Voice actors Hiroshi Kamiya (known by the stage name Hiro-C) and Daisuke Ono (known by the stage name Ono-D) are hosts for the radio program Hiroshi Kamiya and Daisuke Ono's Dear Girl: Stories, which had been broadcasting on Nippon Cultural Broadcasting since 2007. They, along with other staff members of the show, formed the band Masochistic Ono Band. The four members recruited for their group consist of Dear Girl: Stories writers Masaru Suwa (known by the stage name Do-S) and Yōhei Kobayashi (known by the stage name Chanko) as well as 3M and Yagi84. Masochistic Ono Band made their first appearance in February 2013 during a live event for Dear Girl: Stories, titled Dear Girl: Stories Festival Carnival Matsuri.

Masochistic Ono Band released their debut single, "Ace of Asia", on February 15, 2014 as the theme song to Dear Girl: Storiess second film, Dear Girl: Stories The Movie 2: Ace of Asia, which documented the group's trip in Hong Kong. The film was partly produced to record the music video for "Ace of Asia." On December 10, 2014, Masochistic Ono Band made their major label debut through their debut extended play, Masochistic Over Beat, which also consisted of their versions of "Dear wa Nemuranai", "Say Your Name! (Dear Girl)", and "Dirty Agent", songs that were originally recorded by Kamiya and Ono for Dear Girl: Stories. They embarked on their first live tour, titled What is Rock?, in 2015.

On February 8, 2018, Masochistic Ono Band released their second single, "Mighty Heart." From April 21 to 22, the group performed at DGS VS MOB Live Survive, a joint event with Dear Girl: Stories. After the event, the group briefly went on hiatus.

On June 9, 2020, Masochistic Ono Band returned from hiatus with the release of their second extended play, 6.9 (pronounced "Rock Tenkyū"). The extended play focused on the theme of "six", where each of the six members of the band composed one song, and it was released on Do-S's birthday, June 9. "Like a Fake", which was written by Hiro-C, was used as an opening song for Dear Girl: Stories. Masochistic Ono Band embarked on a nationwide tour titled Rock Thank You! from July to September 2020. One of the shows, titled Rock Thank You!

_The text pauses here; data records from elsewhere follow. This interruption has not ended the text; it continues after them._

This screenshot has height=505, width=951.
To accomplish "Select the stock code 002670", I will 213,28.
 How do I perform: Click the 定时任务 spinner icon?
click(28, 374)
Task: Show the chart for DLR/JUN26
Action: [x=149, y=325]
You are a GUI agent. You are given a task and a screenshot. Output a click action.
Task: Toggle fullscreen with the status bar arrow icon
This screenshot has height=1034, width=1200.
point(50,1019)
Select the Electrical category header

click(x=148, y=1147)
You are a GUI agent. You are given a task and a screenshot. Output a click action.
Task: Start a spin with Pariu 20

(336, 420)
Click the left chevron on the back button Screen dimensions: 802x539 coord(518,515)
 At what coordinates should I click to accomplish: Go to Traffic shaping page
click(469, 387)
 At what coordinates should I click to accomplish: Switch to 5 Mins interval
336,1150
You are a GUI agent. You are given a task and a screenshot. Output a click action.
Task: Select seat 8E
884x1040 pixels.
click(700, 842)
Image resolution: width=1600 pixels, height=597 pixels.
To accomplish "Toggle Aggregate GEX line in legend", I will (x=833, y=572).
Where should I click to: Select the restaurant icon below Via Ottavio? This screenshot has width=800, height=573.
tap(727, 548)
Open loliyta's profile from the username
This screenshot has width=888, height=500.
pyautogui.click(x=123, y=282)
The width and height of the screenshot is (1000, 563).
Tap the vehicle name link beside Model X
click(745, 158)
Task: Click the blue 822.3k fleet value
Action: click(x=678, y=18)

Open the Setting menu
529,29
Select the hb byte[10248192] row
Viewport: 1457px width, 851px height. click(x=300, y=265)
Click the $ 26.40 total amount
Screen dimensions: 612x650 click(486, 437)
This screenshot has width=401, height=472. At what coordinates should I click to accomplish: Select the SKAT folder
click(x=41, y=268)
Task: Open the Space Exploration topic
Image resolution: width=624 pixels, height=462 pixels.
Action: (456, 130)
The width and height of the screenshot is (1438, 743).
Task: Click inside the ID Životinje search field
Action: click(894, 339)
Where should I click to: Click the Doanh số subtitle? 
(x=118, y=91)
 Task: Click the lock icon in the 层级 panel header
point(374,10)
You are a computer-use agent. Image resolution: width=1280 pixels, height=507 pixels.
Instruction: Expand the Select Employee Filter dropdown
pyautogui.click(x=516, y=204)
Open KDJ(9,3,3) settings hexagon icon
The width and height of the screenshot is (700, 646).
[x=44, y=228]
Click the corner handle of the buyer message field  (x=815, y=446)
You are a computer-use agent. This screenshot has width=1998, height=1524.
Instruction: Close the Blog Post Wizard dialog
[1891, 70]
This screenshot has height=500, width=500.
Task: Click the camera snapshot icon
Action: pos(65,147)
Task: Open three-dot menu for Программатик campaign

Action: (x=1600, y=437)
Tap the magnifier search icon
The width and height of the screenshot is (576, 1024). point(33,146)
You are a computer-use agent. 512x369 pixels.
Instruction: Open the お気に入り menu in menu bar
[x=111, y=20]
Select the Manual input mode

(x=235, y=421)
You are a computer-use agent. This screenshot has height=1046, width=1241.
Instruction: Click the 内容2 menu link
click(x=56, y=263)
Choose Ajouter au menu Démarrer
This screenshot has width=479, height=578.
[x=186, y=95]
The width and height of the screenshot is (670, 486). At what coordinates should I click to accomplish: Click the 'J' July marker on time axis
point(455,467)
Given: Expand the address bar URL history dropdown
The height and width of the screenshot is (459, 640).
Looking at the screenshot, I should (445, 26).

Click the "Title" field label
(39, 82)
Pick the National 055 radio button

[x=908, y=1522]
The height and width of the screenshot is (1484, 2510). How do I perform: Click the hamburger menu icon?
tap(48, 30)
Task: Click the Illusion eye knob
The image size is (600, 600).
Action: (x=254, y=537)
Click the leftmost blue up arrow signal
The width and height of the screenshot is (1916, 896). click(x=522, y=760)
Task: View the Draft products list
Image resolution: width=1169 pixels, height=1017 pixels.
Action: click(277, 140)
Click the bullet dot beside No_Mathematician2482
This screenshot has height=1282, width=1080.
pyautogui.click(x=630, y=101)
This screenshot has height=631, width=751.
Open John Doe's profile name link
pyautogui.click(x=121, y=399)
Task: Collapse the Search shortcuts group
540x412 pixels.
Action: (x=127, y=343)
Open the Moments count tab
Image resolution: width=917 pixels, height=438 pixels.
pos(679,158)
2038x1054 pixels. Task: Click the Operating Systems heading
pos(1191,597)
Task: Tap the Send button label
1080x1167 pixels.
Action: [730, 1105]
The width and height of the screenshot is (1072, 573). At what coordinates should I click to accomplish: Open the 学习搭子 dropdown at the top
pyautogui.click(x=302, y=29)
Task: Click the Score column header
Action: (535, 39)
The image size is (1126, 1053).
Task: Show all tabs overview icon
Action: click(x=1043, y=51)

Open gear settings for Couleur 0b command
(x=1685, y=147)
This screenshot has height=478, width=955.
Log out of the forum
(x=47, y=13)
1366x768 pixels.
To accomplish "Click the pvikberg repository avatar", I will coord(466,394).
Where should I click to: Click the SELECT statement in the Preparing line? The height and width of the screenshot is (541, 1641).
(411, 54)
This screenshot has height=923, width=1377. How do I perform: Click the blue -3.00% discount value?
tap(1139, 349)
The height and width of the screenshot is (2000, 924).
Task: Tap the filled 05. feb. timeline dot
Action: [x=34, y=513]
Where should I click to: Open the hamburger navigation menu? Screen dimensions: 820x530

Stay Home Stay Rock! Tour Final was livestreamed on YouTube and Niconico, on July 5, 2020. On the final day of the tour, Masochistic Ono Band announced that they are performing the theme song to the 2021 anime series Bonobono under the name Masochistic Bono Band.

==Members==

- Hiro-C – vocals
- Ono-D – leader & vocals
- Do-S – bass guitar
- 3M – guitar
- Yagi84 – keyboard
- Chanko – drums

== Discography ==

===Extended plays===

List of extended plays, with selected chart positions, sales figures and certifications
| Title | Year | Album details | Peak chart positions | Sales |
JPN
| Masochistic Over Beat | 2014 | Released: December 10, 2014; Label: U & R Records; Formats: CD; | 11 | — |
| 6.9 | 2020 | Released: June 9, 2020; Label: Nippon Cultural Broadcasting Extend; Formats: CD; | — | — |
"—" denotes releases that did not chart or were not released in that region.

===Singles===

List of singles, with selected chart positions, sales figures and certifications
| Title | Year | Peak chart positions | Sales | Album |
JPN
| "Ace of Asia" | 2014 | — | — | Masochistic Over Beat |
| "Mighty Heart" | 2018 | 20 | JPN: 5,000; | Non-album single |
"—" denotes releases that did not chart or were not released in that region.